| WORK ORDER |
The material is to be repeated exactly, from first line to last.

| SUPPLIED RECORDS |
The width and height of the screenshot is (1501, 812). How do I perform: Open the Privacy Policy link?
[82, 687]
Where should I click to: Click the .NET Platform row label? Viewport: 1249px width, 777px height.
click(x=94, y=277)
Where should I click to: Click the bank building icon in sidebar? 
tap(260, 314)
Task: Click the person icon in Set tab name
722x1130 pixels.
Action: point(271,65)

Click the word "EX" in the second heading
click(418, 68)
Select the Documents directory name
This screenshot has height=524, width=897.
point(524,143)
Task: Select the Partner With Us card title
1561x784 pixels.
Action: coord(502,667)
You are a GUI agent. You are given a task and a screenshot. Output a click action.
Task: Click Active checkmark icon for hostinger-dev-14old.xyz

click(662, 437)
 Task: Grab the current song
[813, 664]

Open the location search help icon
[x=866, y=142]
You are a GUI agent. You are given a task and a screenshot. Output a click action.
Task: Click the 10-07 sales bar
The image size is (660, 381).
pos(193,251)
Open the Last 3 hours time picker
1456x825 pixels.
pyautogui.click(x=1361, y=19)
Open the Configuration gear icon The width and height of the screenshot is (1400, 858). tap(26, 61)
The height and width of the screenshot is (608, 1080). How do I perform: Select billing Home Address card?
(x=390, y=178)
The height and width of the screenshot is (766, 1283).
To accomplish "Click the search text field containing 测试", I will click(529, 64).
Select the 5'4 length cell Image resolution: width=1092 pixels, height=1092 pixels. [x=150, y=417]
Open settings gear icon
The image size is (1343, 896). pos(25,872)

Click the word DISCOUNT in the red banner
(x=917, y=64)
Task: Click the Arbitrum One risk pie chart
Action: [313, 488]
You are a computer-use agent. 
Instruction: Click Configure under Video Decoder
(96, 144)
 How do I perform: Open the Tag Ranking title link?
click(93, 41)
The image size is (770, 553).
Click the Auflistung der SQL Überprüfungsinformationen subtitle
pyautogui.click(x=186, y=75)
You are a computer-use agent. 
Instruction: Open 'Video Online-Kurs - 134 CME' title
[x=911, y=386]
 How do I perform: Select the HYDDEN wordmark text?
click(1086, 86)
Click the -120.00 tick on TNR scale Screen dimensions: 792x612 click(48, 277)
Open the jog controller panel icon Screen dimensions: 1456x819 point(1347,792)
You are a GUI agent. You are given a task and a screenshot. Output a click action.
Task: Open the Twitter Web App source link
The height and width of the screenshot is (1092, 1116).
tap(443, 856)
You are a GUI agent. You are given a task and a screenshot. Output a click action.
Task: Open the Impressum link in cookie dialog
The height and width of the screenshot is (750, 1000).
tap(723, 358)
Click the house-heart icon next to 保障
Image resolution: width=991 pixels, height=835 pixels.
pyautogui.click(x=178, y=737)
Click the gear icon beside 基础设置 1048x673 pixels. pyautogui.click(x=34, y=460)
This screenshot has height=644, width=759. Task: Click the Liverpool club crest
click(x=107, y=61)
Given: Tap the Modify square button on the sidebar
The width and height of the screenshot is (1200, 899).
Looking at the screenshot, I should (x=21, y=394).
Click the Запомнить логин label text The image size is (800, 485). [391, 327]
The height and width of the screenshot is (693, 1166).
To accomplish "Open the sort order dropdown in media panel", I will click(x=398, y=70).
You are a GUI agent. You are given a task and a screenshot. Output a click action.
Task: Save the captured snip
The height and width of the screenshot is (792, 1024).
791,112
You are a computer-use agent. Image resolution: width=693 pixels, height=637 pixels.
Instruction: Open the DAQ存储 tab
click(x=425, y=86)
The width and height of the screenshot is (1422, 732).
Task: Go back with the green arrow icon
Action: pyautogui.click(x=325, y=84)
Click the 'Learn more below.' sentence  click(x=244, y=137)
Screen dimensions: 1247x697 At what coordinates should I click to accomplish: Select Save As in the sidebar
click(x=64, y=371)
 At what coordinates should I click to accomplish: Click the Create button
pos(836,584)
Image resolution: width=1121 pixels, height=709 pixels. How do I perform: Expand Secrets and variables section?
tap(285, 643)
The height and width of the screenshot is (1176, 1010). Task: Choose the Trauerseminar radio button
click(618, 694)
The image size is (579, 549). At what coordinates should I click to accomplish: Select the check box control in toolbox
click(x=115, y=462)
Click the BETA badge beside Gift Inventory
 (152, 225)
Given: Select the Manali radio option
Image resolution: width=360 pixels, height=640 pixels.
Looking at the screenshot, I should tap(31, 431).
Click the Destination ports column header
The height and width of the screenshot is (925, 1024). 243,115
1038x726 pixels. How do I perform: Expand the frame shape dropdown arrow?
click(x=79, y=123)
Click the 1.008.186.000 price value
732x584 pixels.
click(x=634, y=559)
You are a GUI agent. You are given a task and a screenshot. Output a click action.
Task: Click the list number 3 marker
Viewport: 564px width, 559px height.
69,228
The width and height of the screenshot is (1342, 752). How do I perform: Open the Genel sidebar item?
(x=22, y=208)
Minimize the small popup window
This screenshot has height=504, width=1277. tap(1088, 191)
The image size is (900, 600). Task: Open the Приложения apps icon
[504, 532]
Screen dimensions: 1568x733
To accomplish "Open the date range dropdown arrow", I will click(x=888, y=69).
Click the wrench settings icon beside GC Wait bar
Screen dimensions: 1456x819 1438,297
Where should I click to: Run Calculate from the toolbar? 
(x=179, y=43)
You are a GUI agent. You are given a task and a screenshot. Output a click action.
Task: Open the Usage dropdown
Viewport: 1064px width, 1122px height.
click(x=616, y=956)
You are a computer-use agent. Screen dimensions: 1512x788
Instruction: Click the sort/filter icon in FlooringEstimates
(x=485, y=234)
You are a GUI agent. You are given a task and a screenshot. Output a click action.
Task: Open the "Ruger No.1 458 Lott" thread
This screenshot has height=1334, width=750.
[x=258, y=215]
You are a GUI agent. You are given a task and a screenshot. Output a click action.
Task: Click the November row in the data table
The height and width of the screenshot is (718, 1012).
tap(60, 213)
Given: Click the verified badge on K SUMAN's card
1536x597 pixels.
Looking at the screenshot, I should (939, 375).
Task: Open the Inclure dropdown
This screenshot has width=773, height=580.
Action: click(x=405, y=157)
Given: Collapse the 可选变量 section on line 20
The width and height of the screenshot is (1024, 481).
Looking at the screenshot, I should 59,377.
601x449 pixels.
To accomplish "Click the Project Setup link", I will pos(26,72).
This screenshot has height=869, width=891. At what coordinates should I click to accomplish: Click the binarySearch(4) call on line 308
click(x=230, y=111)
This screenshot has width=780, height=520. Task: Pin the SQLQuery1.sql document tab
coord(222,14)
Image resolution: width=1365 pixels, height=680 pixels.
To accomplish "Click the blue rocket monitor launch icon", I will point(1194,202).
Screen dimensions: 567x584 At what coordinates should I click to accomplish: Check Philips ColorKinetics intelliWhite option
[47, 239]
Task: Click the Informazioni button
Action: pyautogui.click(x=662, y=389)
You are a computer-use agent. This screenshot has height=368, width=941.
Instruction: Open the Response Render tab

| OUTPUT FOR THIS TASK |
The width and height of the screenshot is (1501, 812). How do I perform: Open the Privacy Policy link?
[82, 687]
Where should I click to: Click the .NET Platform row label? Viewport: 1249px width, 777px height.
click(x=94, y=277)
Where should I click to: Click the bank building icon in sidebar? 
tap(260, 314)
Task: Click the person icon in Set tab name
722x1130 pixels.
Action: point(271,65)

Click the word "EX" in the second heading
click(418, 68)
Select the Documents directory name
This screenshot has height=524, width=897.
point(524,143)
Task: Select the Partner With Us card title
1561x784 pixels.
Action: coord(502,667)
You are a GUI agent. You are given a task and a screenshot. Output a click action.
Task: Click Active checkmark icon for hostinger-dev-14old.xyz

click(662, 437)
 Task: Grab the current song
[813, 664]

Open the location search help icon
[x=866, y=142]
You are a GUI agent. You are given a task and a screenshot. Output a click action.
Task: Click the 10-07 sales bar
The image size is (660, 381).
pos(193,251)
Open the Last 3 hours time picker
1456x825 pixels.
pyautogui.click(x=1361, y=19)
Open the Configuration gear icon The width and height of the screenshot is (1400, 858). tap(26, 61)
The height and width of the screenshot is (608, 1080). How do I perform: Select billing Home Address card?
(x=390, y=178)
The height and width of the screenshot is (766, 1283).
To accomplish "Click the search text field containing 测试", I will click(529, 64).
Select the 5'4 length cell Image resolution: width=1092 pixels, height=1092 pixels. [x=150, y=417]
Open settings gear icon
The image size is (1343, 896). pos(25,872)

Click the word DISCOUNT in the red banner
(x=917, y=64)
Task: Click the Arbitrum One risk pie chart
Action: [313, 488]
You are a computer-use agent. 
Instruction: Click Configure under Video Decoder
(96, 144)
 How do I perform: Open the Tag Ranking title link?
click(93, 41)
The image size is (770, 553).
Click the Auflistung der SQL Überprüfungsinformationen subtitle
pyautogui.click(x=186, y=75)
You are a computer-use agent. 
Instruction: Open 'Video Online-Kurs - 134 CME' title
[x=911, y=386]
 How do I perform: Select the HYDDEN wordmark text?
click(1086, 86)
Click the -120.00 tick on TNR scale Screen dimensions: 792x612 click(48, 277)
Open the jog controller panel icon Screen dimensions: 1456x819 point(1347,792)
You are a GUI agent. You are given a task and a screenshot. Output a click action.
Task: Open the Twitter Web App source link
The height and width of the screenshot is (1092, 1116).
tap(443, 856)
You are a GUI agent. You are given a task and a screenshot. Output a click action.
Task: Open the Impressum link in cookie dialog
The height and width of the screenshot is (750, 1000).
tap(723, 358)
Click the house-heart icon next to 保障
Image resolution: width=991 pixels, height=835 pixels.
pyautogui.click(x=178, y=737)
Click the gear icon beside 基础设置 1048x673 pixels. pyautogui.click(x=34, y=460)
This screenshot has height=644, width=759. Task: Click the Liverpool club crest
click(x=107, y=61)
Given: Tap the Modify square button on the sidebar
The width and height of the screenshot is (1200, 899).
Looking at the screenshot, I should (x=21, y=394).
Click the Запомнить логин label text The image size is (800, 485). [391, 327]
The height and width of the screenshot is (693, 1166).
To accomplish "Open the sort order dropdown in media panel", I will click(x=398, y=70).
You are a GUI agent. You are given a task and a screenshot. Output a click action.
Task: Save the captured snip
The height and width of the screenshot is (792, 1024).
791,112
You are a computer-use agent. Image resolution: width=693 pixels, height=637 pixels.
Instruction: Open the DAQ存储 tab
click(x=425, y=86)
The width and height of the screenshot is (1422, 732).
Task: Go back with the green arrow icon
Action: pyautogui.click(x=325, y=84)
Click the 'Learn more below.' sentence  click(x=244, y=137)
Screen dimensions: 1247x697 At what coordinates should I click to accomplish: Select Save As in the sidebar
click(x=64, y=371)
 At what coordinates should I click to accomplish: Click the Create button
pos(836,584)
Image resolution: width=1121 pixels, height=709 pixels. How do I perform: Expand Secrets and variables section?
tap(285, 643)
The height and width of the screenshot is (1176, 1010). Task: Choose the Trauerseminar radio button
click(618, 694)
The image size is (579, 549). At what coordinates should I click to accomplish: Select the check box control in toolbox
click(x=115, y=462)
Click the BETA badge beside Gift Inventory
 (152, 225)
Given: Select the Manali radio option
Image resolution: width=360 pixels, height=640 pixels.
Looking at the screenshot, I should tap(31, 431).
Click the Destination ports column header
The height and width of the screenshot is (925, 1024). 243,115
1038x726 pixels. How do I perform: Expand the frame shape dropdown arrow?
click(x=79, y=123)
Click the 1.008.186.000 price value
732x584 pixels.
click(x=634, y=559)
You are a GUI agent. You are given a task and a screenshot. Output a click action.
Task: Click the list number 3 marker
Viewport: 564px width, 559px height.
69,228
The width and height of the screenshot is (1342, 752). How do I perform: Open the Genel sidebar item?
(x=22, y=208)
Minimize the small popup window
This screenshot has height=504, width=1277. tap(1088, 191)
The image size is (900, 600). Task: Open the Приложения apps icon
[504, 532]
Screen dimensions: 1568x733
To accomplish "Open the date range dropdown arrow", I will click(x=888, y=69).
Click the wrench settings icon beside GC Wait bar
Screen dimensions: 1456x819 1438,297
Where should I click to: Run Calculate from the toolbar? 
(x=179, y=43)
You are a GUI agent. You are given a task and a screenshot. Output a click action.
Task: Open the Usage dropdown
Viewport: 1064px width, 1122px height.
click(x=616, y=956)
You are a computer-use agent. Screen dimensions: 1512x788
Instruction: Click the sort/filter icon in FlooringEstimates
(x=485, y=234)
You are a GUI agent. You are given a task and a screenshot. Output a click action.
Task: Open the "Ruger No.1 458 Lott" thread
This screenshot has height=1334, width=750.
[x=258, y=215]
You are a GUI agent. You are given a task and a screenshot. Output a click action.
Task: Click the November row in the data table
The height and width of the screenshot is (718, 1012).
tap(60, 213)
Given: Click the verified badge on K SUMAN's card
1536x597 pixels.
Looking at the screenshot, I should (939, 375).
Task: Open the Inclure dropdown
This screenshot has width=773, height=580.
Action: click(x=405, y=157)
Given: Collapse the 可选变量 section on line 20
The width and height of the screenshot is (1024, 481).
Looking at the screenshot, I should 59,377.
601x449 pixels.
To accomplish "Click the Project Setup link", I will pos(26,72).
This screenshot has height=869, width=891. At what coordinates should I click to accomplish: Click the binarySearch(4) call on line 308
click(x=230, y=111)
This screenshot has width=780, height=520. Task: Pin the SQLQuery1.sql document tab
coord(222,14)
Image resolution: width=1365 pixels, height=680 pixels.
To accomplish "Click the blue rocket monitor launch icon", I will point(1194,202).
Screen dimensions: 567x584 At what coordinates should I click to accomplish: Check Philips ColorKinetics intelliWhite option
[47, 239]
Task: Click the Informazioni button
Action: pyautogui.click(x=662, y=389)
You are a computer-use agent. This screenshot has height=368, width=941.
Instruction: Open the Response Render tab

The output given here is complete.